まあ大方俺が一人で突っ込むと思ったから心配で着いて来たか、二人だけであの場に取り残されるのが怖くて着いてきたかのどっちかだろうな。
「まっ、一緒に来るなら自己紹介のひとつでもしとかなきゃ損だぜ。俺はファスト、そっちの横暴な男は相棒のレスターだ」
「誰が横暴だ、お前と大差ねぇよ」
後部座席から文句を言うが、ファストは無視して話を続ける。
隣の助手席に座る無口な黒髪の少女に問いかけた。
「嬢ちゃんは?」
「……シティ」
「おうよろしくなシティちゃん」
それだけ言うとシティはまた黙ってしまった。
「そっちは?」
「はい、スフィアと申します。……あの、助けてもらってこんなこと言うのは厚かましいとは思いますが……出来れば一緒に居させてもらえると……」
「既に車にまで乗ってきて何言ってんだ」
「ご、ごめんなさい……」
金髪の女ことスフィアは縮こまるように謝ってくる。
そしてファストがいつものようにフォローに入る。
「よろしくなスフィアちゃん、そこのバカは今気が立ってるだけだから無視していいぞ」
別に謝ってほしいわけじゃないんだけどな。
とりあえずこのまま口論しても仕方ないので目的地に着くまでは大人しくしていることにするか。

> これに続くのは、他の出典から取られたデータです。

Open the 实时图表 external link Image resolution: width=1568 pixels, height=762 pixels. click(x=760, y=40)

それからしばらくファストが車を走らせていたが、道中に敵が現れることは無かった。あのバケモノみたいな巨大蜘蛛もそれほど数がいるわけじゃないのか。
それでもひらけた場所に出るとやはりゾンビのような挙動を取る人間の群衆が徘徊していた。
いくら車に乗っているとはいえ、人ひとりが捨て身で体当たりしてきたらフロントに損傷を負いかねない。なるべく人は避けるようにとファストに念を押す。

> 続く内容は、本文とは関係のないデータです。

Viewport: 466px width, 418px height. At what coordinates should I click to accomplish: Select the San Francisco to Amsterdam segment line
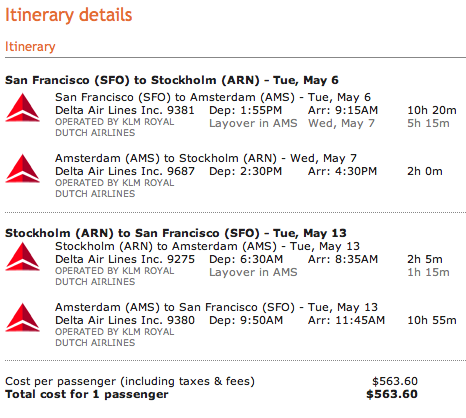pos(213,97)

そしてスフィア達に案内されながら警戒して進んでいくと、ようやく目的の場所が見えてきた。
外観は白を基調とした大きな施設といった感じだ。
周囲に人の影はなく静まり返っていて不気味な雰囲気を放っている。あれが例の研究所か。
「どうする? 正面から乗り込むか?」
「当然だ、いくぞ」
「ちょっと待ってください、流石にこの人数で押し掛けるのは得策ではないかと……」
「じゃあなんか策があんのかよ?」
「それは……」
俺の言葉に対して、スフィアは言葉を詰まらせる。
そんな時だった。
俺達の背後の方角から突然爆発音が鳴り響いた。
慌てて振り返ると遠くの方に煙が立ち上っていた。
音の大きさ的にかなり近い距離だったと思うのだが、まさか俺たち以外の誰かに襲撃されているのか?
「ファスト、急げ!」
「わかってるよ!」
誰だか知らないが好機だ、この隙に一気に突っ切る。
急いでアクセルを踏んで速度を上げるファスト。
勢いを増した車はそのまま研究所の入口にある柵を突き破り敷地内へと侵入した。
敷地内に入ってすぐに車は停車する。
俺達は車を降りて即座に武器を身に着け、周囲を見渡したが特にこれといって変わった様子はない。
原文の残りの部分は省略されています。